We have all heard stories of professional athletes running into big problems with the IRS — Pete Rose, Lawrence Taylor, Chris Chelios, Anthony Mason, Jim Thorpe, Boris Becker, Floyd Mayweather, Marion Jones …  not to mention about the recent saga involving Philadelphia Eagles offensive lineman Evan Mathis. No professional athlete should be surprised that the IRS and other taxing authorities closely examine their returns based not just on their high net wealth but on the fact they must file income tax returns and sometimes pay additional “jock tax” fess in the many jurisdiction the play (earn income) among a variety of other factors. Through our research and dealings with professional athletes, their families, agents and financial advisors we have found that professional athletes have a near 90% chance of being audited by one or more taxation authority during their careers.
Of the 24 states that house professional sports teams, 20 collect income tax on their home and visiting teams. Nearly a dozen cities, including Pittsburgh, Philadelphia, Cleveland and Cincinnati, impose “jock taxes” and other fees on teams and players. Here are the numbers: NFL players typically file in 10 to 12 jurisdictions. NBA is somewhere between 16 and 20. MLB is somewhere between 20 and 26, and the NHL is between 14 and 16. If you are a PGA tour golfer it can be even more complicated. While establishing primary residency in an income tax free state would be extremely challenging or impossible for athletes in the NFL, NBA, MLB and NHL, more than 80% of PGA tour golfers who reside in the US live in states with no state income tax — Florida, Texas, Nevada, South Dakota, Alaska, Washington, Wyoming — or limited taxation on individual income — Tennessee and New Hampshire.

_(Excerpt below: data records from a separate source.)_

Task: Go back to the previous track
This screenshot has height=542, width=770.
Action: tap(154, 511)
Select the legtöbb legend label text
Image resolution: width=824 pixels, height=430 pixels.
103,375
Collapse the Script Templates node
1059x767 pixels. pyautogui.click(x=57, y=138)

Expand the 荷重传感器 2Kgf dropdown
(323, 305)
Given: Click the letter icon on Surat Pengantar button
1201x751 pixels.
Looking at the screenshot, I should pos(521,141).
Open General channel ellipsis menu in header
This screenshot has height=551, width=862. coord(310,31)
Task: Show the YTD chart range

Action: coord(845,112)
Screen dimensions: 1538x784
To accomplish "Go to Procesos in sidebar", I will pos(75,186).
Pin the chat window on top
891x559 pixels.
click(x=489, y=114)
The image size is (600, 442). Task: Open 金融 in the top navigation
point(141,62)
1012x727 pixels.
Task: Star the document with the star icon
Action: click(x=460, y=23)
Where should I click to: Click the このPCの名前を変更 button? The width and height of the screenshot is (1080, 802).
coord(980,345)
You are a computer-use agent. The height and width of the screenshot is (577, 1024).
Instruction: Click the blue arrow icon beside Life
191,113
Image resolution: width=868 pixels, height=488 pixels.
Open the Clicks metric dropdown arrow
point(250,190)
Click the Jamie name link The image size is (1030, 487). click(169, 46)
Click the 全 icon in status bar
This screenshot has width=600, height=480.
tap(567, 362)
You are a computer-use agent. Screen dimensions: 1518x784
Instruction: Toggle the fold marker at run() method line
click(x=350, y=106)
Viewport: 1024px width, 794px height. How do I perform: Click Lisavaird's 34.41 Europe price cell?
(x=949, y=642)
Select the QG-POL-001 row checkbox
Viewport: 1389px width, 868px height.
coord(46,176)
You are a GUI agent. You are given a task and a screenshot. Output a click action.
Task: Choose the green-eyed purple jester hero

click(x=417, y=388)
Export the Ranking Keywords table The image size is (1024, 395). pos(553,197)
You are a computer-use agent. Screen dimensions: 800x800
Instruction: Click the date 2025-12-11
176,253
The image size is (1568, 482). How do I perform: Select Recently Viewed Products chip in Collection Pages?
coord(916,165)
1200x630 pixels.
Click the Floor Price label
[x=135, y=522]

Here is the bottom line, if you are a professional athlete – you will be audited by a taxing authority at some point during your career or when you retire (e.g. the IRS has the ability to audit you up to the three years from your initial filing). When you are audited the AUTHORITY comes after YOU, not your accountant, agent or advisor. If you do not have the right advisors or accountants and more importantly if you do not have visibility into your finances you could ultimately face serious legal fees, penalties, etc.